神様はなんで自分ばっかりつらい目にあわすんや。野球しかしてこなかった私から野球を奪い、光さえも奪い、夢中になりかけていたサーフィンも、好きな車やバイクの運転もできなくなり、何も見えへんのに、何が楽しくて何のために生きていかなあかんねん。もう死にたい、そう思いました。現実も受け入れられなくて、治療もつらくて、何度か死んだら楽になる、2度目の絶望です。

見えない、怖い、もう嫌だ。何度か死のうとしましたが看護師さんに見つけられる。「痛い思いをするだけやで」とたしなめられる。この苦しさなんか誰にもわからへんやろと、毎日イライラしました。看護師さんにも、見舞いに来てくれていた母にもあたりました。「あんたは神様に、まだあんたにしかできないことがあるやろ、生かされたんやで」と、そんな言葉を周りから掛けられても全く耳に入りませんでした。入院して半年後、喉の管を抜くことが出来ました。うまくはしゃべれないけど、声が出せました。リハビリを続け、白杖を使って歩けるようになりました。けれど、視力だけは全く回復しませんでした。それを受け入れることができなくて、退院して家に帰ってからも親にあたりました、物にあたりました。それでも、両親、兄弟、友人、多くの人の支えのおかげで、生かされた命なら、少しずつ、生きてやろうと思えるようになりました。

生きるって本当に奇跡なんや。

見えなくても歩ける、見えなくても夢や希望は持てる。

これまで、いつの日も誰かに支えられていた。時には励まされ、時にはしかられ、優しさもいっぱいもらっていた。今、自分ができることを一生懸命やること、生かされたこの命、精いっぱい生きること、常に感謝の気持ちを忘れないこと。それらが、見えなくなって、より見えたものです。

全盲は不自由だけど、けっして不幸ではありません。生きていくことこそが挑戦だぁー。自分と未来は変えられる。

ご清聴、ありがとうございました。

<3位> 私の一部

中国・四国地区代表
岡山県立岡山盲学校高等部普通科2年
西森 冬花(16)

私に、自信を与えてくれる、私を、自由にしてくれる、今では、私の一部。

皆さんは、初めて白杖を見た時、どのようなことを感じましたか?

私が初めて白杖を持った時、「重いし、片手がふさがって邪魔だな」「ちょっと恥ずかしい」、と思いました。

しかし、今では見えにくい自分の視野を補ってくれる、大切なものだと思っています。白杖を持っていると恥ずかしい、から、むしろ持っていないと困って恥ずかしい、と考えるようになりました。

白杖に対する最初の印象が、このような考え方になるまでについて話したいと思います。


私の視力は弱視で、左右の視野がとても狭く焦点が合いづらいです。

周囲の人に勧められ、本格的に白杖歩行の練習を始めたのは、小学4年生でした。
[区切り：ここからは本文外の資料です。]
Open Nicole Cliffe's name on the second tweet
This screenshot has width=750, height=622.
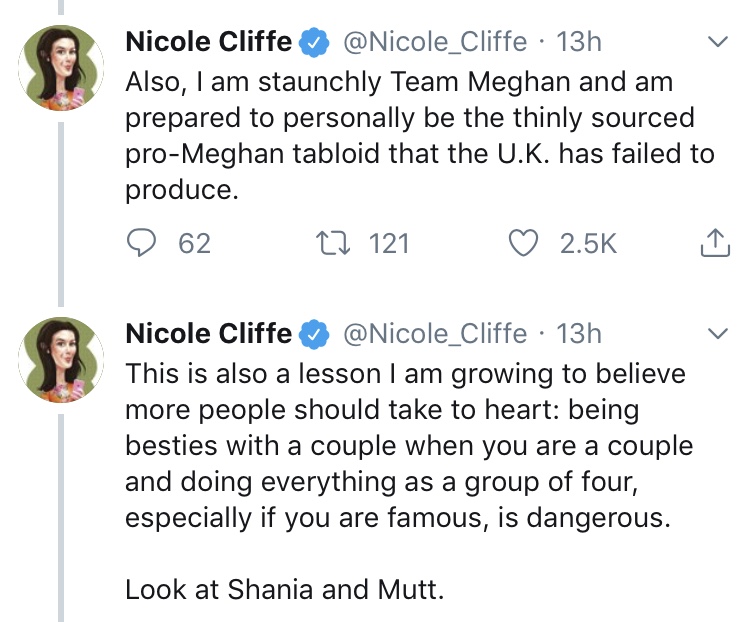tap(209, 333)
まず、アイマスクをして白杖だけを頼りに、学校の敷地内や近くのバス停まで歩く練習をしました。

始めたばかりの頃は、ずっと足で探っていたはずの点字ブロックを見失い、自分がどこにいるのかわからなくなり、一人立ちすくんだり、点字ブロックの敷かれていない横断歩道をまっすぐ歩くことができず渡った先の少し右側にある田んぼに落ちたりしました。
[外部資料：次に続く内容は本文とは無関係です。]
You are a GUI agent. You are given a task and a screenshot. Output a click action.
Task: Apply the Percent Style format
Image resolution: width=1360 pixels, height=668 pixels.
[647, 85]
なぜか車道に出ており、先生に「どこで止まってるの、車が来たらどうするの」とよく注意されていました。

当時の先生の厳しい指導のおかげもあり、練習を重ね、小学部を卒業する頃には、アイマスクをしていても自信を持ってバス停まで歩けるようになりました。

中学部以降は、わずかな視力も使いながら、行ったことのない道をわざと通ったり、バスや電車で出かける機会を増やしたりしました。初めて音声案内で電車の切符を買う練習をしたり、自分の「ハレカハーフ」というバスカードを作ったりして、急に自分の世界がすごく広がったようで、とてもうれしかったです。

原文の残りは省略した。